* **PROBLEM TO SOLVE**
Copy every entry in the listing below exactly, but not the pictures.

============================================================

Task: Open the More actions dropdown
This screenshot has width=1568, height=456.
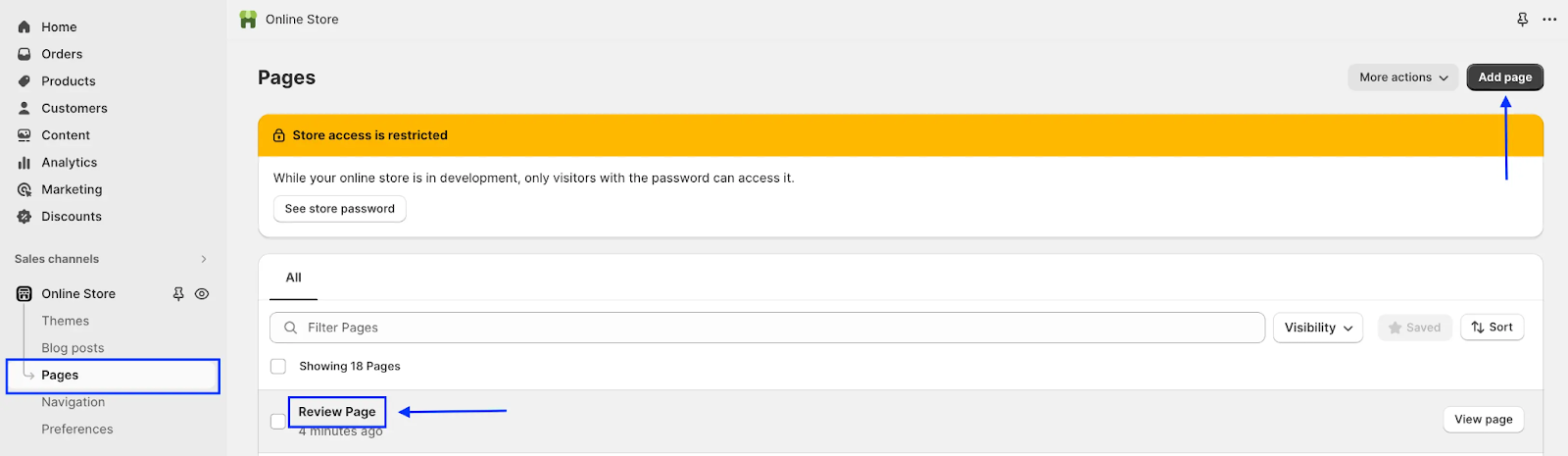Action: (1402, 77)
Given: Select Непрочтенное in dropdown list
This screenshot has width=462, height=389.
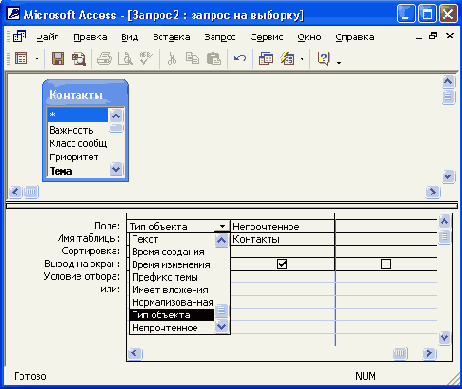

============================================================

* **RESULT**
Task: Open the More actions dropdown
This screenshot has width=1568, height=456.
Action: (1402, 77)
Given: Select Непрочтенное in dropdown list
This screenshot has width=462, height=389.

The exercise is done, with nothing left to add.